De film is dus niet in Suriname opgenomen. Dat komt deels omdat het verhaal zich afspeelt op een suikerplantage. ‘Die zijn er niet meer hier’, aldus regisseur Jean van de Velde ‘Ik had natuurlijk wel graag hier willen schieten.’ Door middel van computertechnologie en met behulp van fotografie van de historische panden aan de Waterkant is het toch gelukt om een beeld te kunnen creëren van hoe Paramaribo er in die periode uit moet hebben gezien. Er was zelfs nog enige strijd om de taal die gesproken zou worden. Vanuit de producenten werd geopperd dat de slaven Engels moesten spreken, met het oog op de internationale markt. Gelukkig heeft Van de Velde voet bij stuk gehouden. ‘Tot het laatst heb ik volgehouden dat de taal het Sranang moest zijn, minder goed voor de internationale markt maar toch.

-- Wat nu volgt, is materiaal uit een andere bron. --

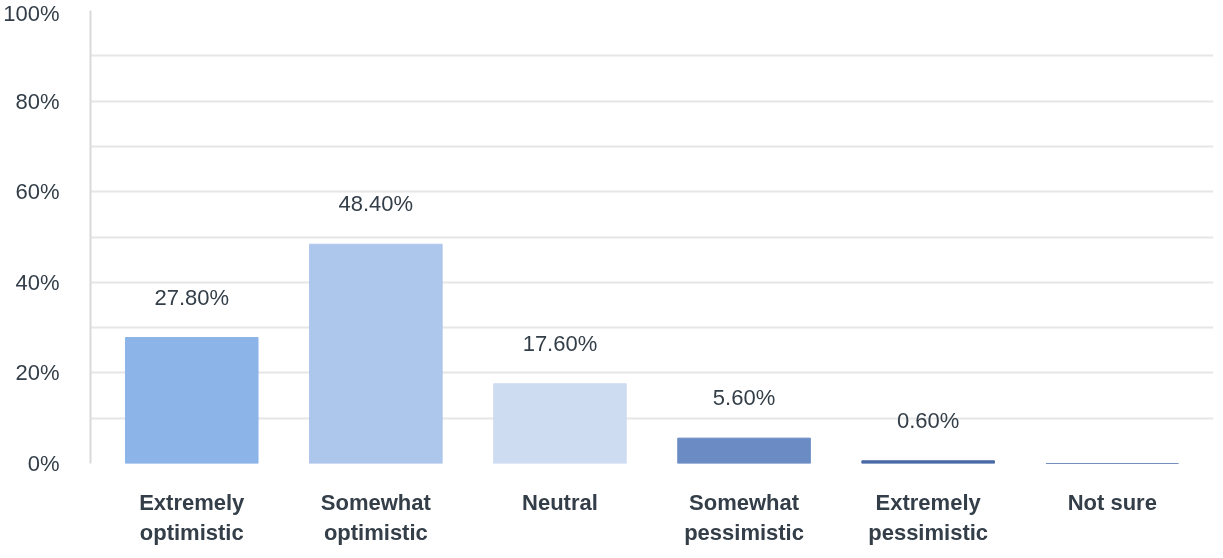 The image size is (1223, 558). What do you see at coordinates (32, 13) in the screenshot?
I see `y-tick-label: 100%` at bounding box center [32, 13].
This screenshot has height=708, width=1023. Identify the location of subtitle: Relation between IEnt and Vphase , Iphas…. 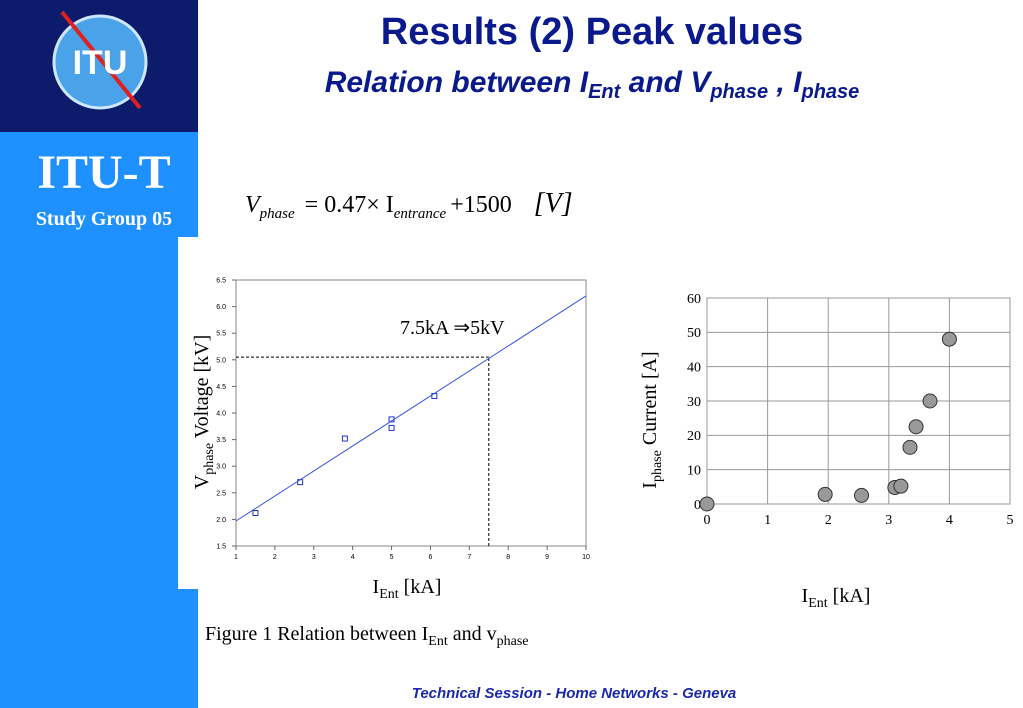
(592, 84).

Het slaat toch nergens op dat in een film over Surinaamse slaven er Engels gesproken wordt.’ Een groot deel van de figuranten was ook van Zuid-Afrikaanse komaf. ‘Naderhand zijn hun teksten ‘gedubt’ door Surinaamse acteurs.’
Gitaar met twee snaren
De film koste uiteindelijk 4,6 miljoen Euro. Volgens Van de Velde een krap budget voor een historisch drama. ‘Omdat het een historisch drama is, kan je niets gebruiken uit deze tijd. Dus alles moest gemaakt worden, van koetsen tot huizen tot kleding!’ Ook door het grote aantal pagina’s dat vertaald moest worden naar een filmverhaal was de (werk)druk hoog om toch binnen het budget te blijven. ‘Maar door hard werken van vooral de jonge acteurs en de filmploeg in Zuid-Afrika is het allemaal gelukt. We hebben ze uitgedaagd muziek te maken met een gitaar die maar twee snaren heeft!’

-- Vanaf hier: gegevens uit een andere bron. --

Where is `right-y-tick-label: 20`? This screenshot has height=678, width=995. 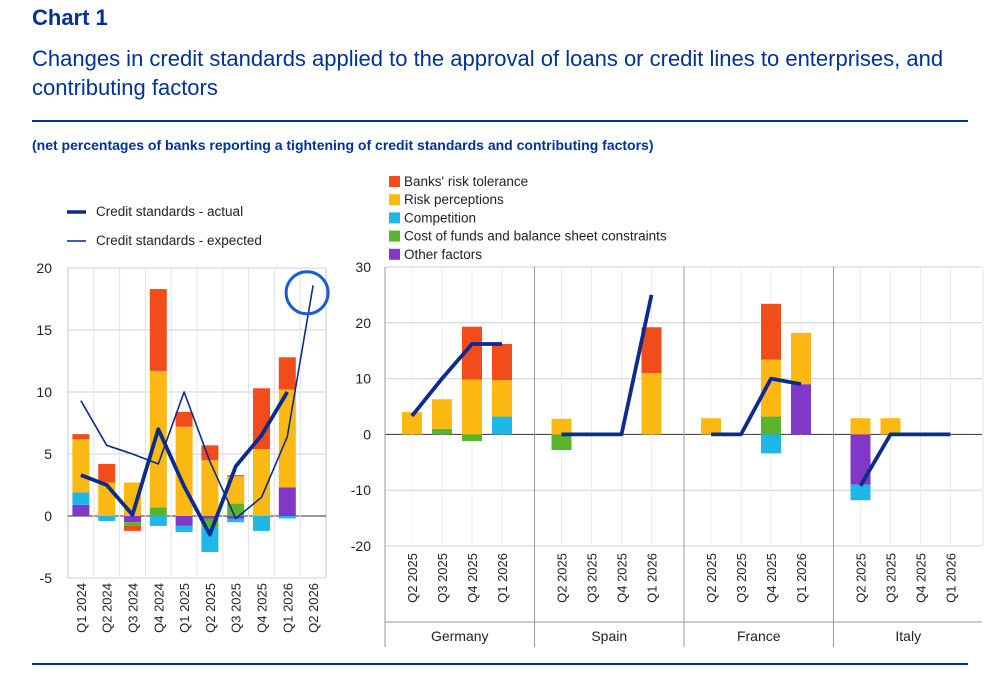
right-y-tick-label: 20 is located at coordinates (363, 323).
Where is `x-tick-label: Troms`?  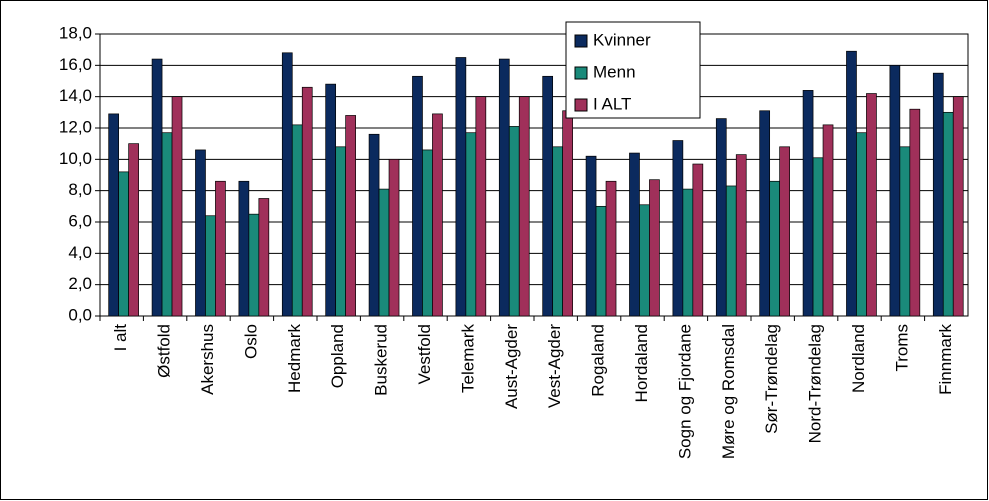 x-tick-label: Troms is located at coordinates (902, 348).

Helaas geen Surinaamse film
Vanuit de pers worden meerdere vragen gesteld omtrent de financiering van de film. Zo wordt er gevraagd of er Surinaams geld in zit. Een vraag waar de schrijfster meteen en kordaat antwoord op geeft. ‘Nee! Er zit geen Surinaams geld in. Helemaal niks. Suriname had er voor kunnen kiezen natuurlijk! Want hadden wij dit zelf kunnen doen? Ja! Maar Suriname kiest ervoor 18 miljoen uit te geven aan Carifesta en wat hebben we daaraan overgehouden?! Wat hebben we daarvan over?! Suriname had kunnen kiezen hier 5 miljoen aan uit te geven en dan hadden wij dit voor eeuwig gehad!! Maar daar heeft Suriname niet voor gekozen, hoor!’ De film is helemaal gefinancierd door Nederlandse instanties.